Wissenschaftliche Theorie ist die Vorstufe zu einem Beweis.
Ziel der Wissenschaft ist es immer diese Theorien zu betätigen.
Und die Wissenschaft beweist ständig, während der Glaube statisch im Unbewiesenen verharren muss, weil nicht zu beweisen ist, was nicht ist.
Denn was hat der Mensch nicht alles geglaubt, und glaubt es heute noch, bevor die Einheitslehren kamen, die zudem auf diesen vorgenannten Glauben basieren...

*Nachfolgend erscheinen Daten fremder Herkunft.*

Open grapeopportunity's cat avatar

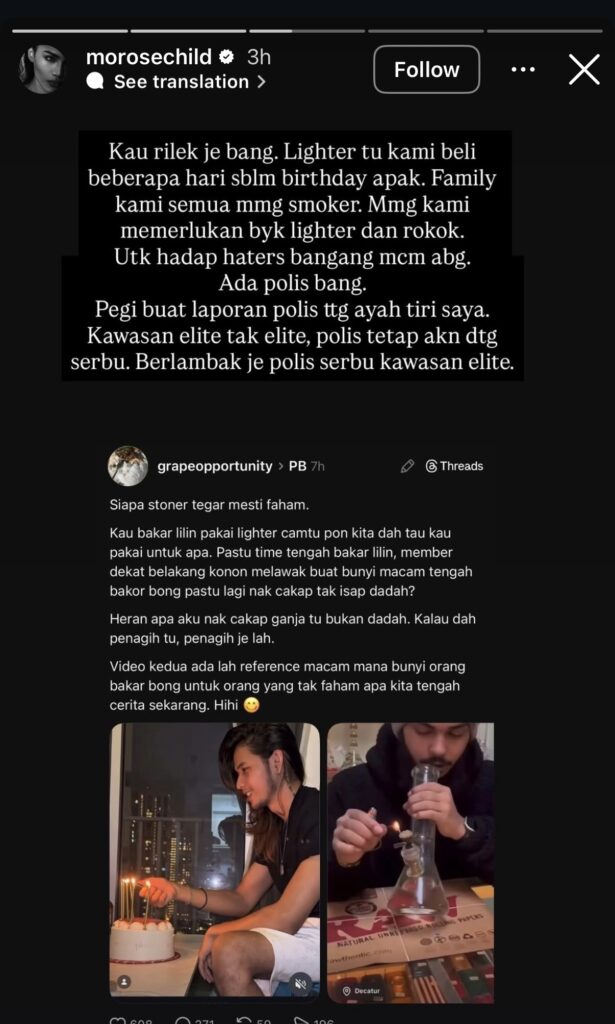pyautogui.click(x=128, y=466)
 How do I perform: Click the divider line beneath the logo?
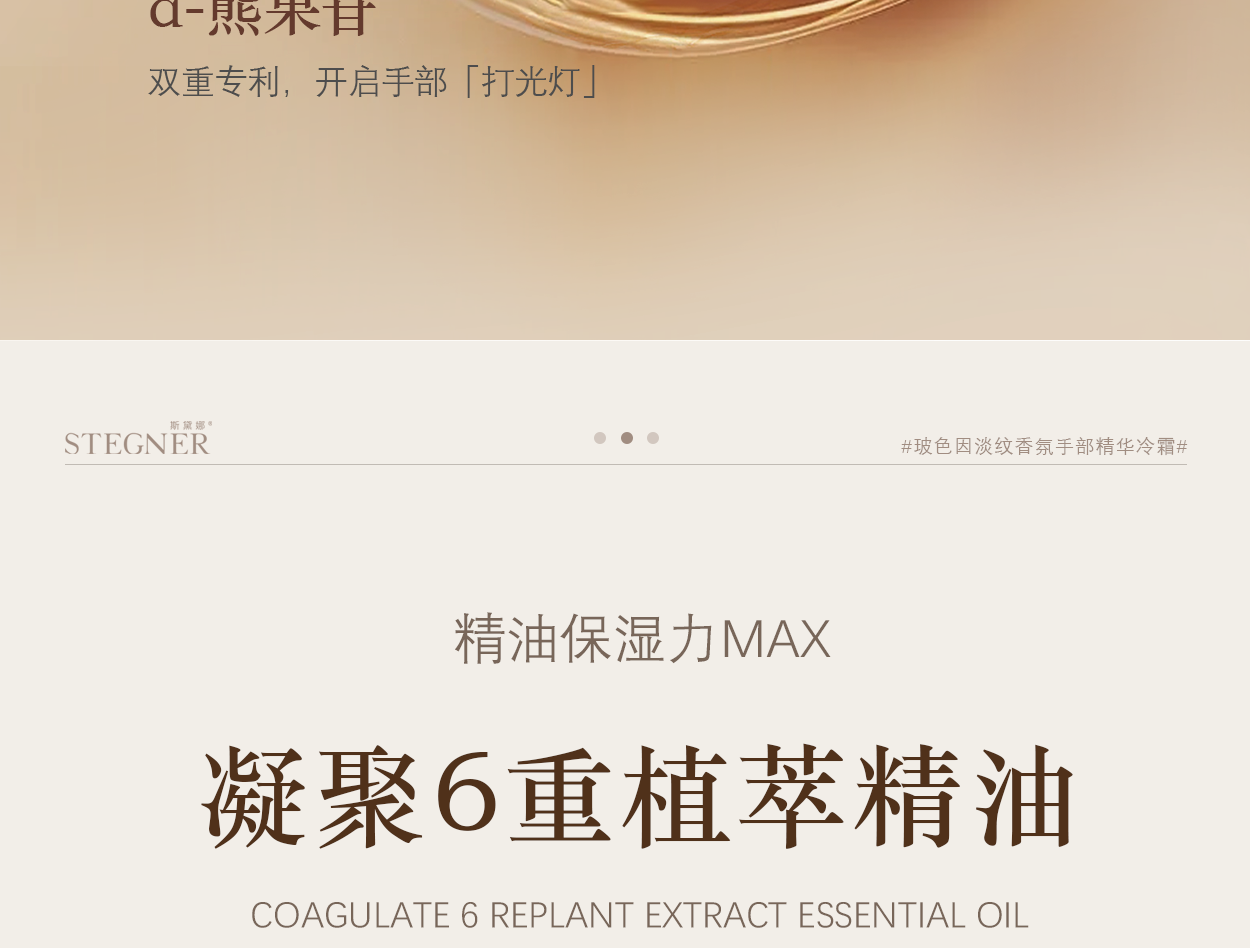pos(626,464)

Auch du deutest ja eine undefinierte Mystik an... Nicht beweisbar und aus einer Angst heraus, wie man alles, was man selbst nicht erklärbar findet, für möglich hält.
Nur wozu braucht man das?
Man braucht es, bzw. das Gehirn verlangt danach, um Vorgänge abzuspeichern.
Es ist vergleichbar mit einer möglichen zu erwartende Strafe. Es schafft Unbehagen diesen Denkvorgang nicht zu einem wie auch immer, Ende zu bekommen.
Dieses sehen wir hier auch in den Strängen, mit Diskutanten, die sich gestört fühlen über die bloße Diskussion über ein Thema.
Sie geben manchmal vor, es beleidigend zu finden, dabei ist es ihr eigener Zweifel, der sie peinigt.
Weil sie Angst davor haben, sich mit Argumenten konfrontiert zu sehen, die sie wieder in diese missliche Lage versetzt, selbst wieder darüber nachdenken zu müssen.
Ein Denkprozess, der nicht vollständig erklärt werden kann, besteht aus Fragmenten, die ungeprüft ihrer Wahrheit als Gesamtaussage, durch beliebe Erklärungen ergänz werden.
Es gibt deshalb Geister oder Gott, weil man dann gedanklich zu einer Erklärung kommen könnte.
Also einfacher gesagt, wo die Logik und das Wissen versagt, da erstehen Existenzängste, Geister, Aberglaube oder Gott.
Menschen flüchten sich dann in die Denkweise des Kindes, welches weiß, wo man Sicherheit erwarten kann. Beim Patriarch!
Die Mutter, (die Wertevermittlerin) spielt dann die untergeordnete Rolle der Fürbitterin.
Daher konnte Jesus auch nicht einfach vom Himmel fallen und sagen: „Da bin ich“!
„Vatter schickt mich!“
Er musste geboren werden und das auf ganz besondere Art der Zeugung, wobei das ins Märchenreich gehört.
Dieses Wort der "Jungfrauengeburt" existierte zudem in der alten Sprache nicht und wurde ab dem 2. Jahrhundert reingedichtet.
Wobei andere Götter immer von irgendetwas „herabsteigen“.